How Woozle Helped a CDD Consultant to Source 50 Preclinical Oncology Decision-Makers Across 3 Continents in 2 Weeks
A specialist commercial due diligence brief demanded VP-level preclinical oncology decision-makers across North America, Europe, and Asia-Pacific. Standard panel infrastructure couldn't field it. Woozle did.
Running primary research on the preclinical oncology outsourcing market is not a straightforward procurement exercise. The companies that operate in this space — specialist contract research organisations offering patient-derived xenograft models, organoid platforms, and multi-omics services to pharma and biotech R&D teams — are used by a small, senior, and time-scarce population. The decision-makers who select and evaluate these vendors are not clinical or commercial professionals. They are translational scientists, oncology R&D leads, and biomarker development heads operating at VP and Director level, deep inside pharma and biotech organisations where their time is finite and their patience for irrelevant survey invitations is nonexistent.

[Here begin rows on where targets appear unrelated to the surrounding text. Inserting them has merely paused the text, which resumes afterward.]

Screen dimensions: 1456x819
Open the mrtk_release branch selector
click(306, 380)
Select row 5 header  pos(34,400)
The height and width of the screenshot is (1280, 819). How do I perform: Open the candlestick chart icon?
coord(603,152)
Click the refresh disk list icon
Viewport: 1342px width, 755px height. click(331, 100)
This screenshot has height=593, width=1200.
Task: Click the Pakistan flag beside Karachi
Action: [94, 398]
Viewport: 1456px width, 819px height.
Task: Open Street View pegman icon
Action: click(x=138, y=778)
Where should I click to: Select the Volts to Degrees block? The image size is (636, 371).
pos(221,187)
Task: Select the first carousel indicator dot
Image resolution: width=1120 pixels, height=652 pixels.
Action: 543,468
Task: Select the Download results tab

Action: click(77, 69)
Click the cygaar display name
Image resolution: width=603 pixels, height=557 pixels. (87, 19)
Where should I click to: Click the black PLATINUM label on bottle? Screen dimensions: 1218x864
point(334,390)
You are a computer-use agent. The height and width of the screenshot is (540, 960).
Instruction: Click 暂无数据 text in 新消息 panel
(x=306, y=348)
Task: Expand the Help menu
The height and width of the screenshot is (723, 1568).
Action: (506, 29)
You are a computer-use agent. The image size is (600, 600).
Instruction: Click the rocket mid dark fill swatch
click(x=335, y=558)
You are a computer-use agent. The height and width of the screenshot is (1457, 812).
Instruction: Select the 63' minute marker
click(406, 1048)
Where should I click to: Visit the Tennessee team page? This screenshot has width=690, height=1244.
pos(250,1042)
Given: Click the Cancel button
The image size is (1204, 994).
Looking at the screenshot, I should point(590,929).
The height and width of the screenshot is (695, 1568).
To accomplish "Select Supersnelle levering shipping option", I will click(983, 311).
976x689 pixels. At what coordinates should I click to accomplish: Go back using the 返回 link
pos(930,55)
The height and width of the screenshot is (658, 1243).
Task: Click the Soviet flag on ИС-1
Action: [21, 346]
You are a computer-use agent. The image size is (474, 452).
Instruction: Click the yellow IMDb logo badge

A commercial due diligence consultant running a market study on the preclinical oncology services sector came to Woozle with a brief that most sample vendors had either declined or underpriced to the point of being implausible. The study required 50 verified completes across North America, Europe, and Asia-Pacific. The qualifying criteria were narrow: pharma and biotech respondents only, active oncology programmes, current users of external preclinical model services, and genuine vendor-selection authority. The survey ran to 20 minutes. The client needed the programme launched and fielded within a defined due diligence window.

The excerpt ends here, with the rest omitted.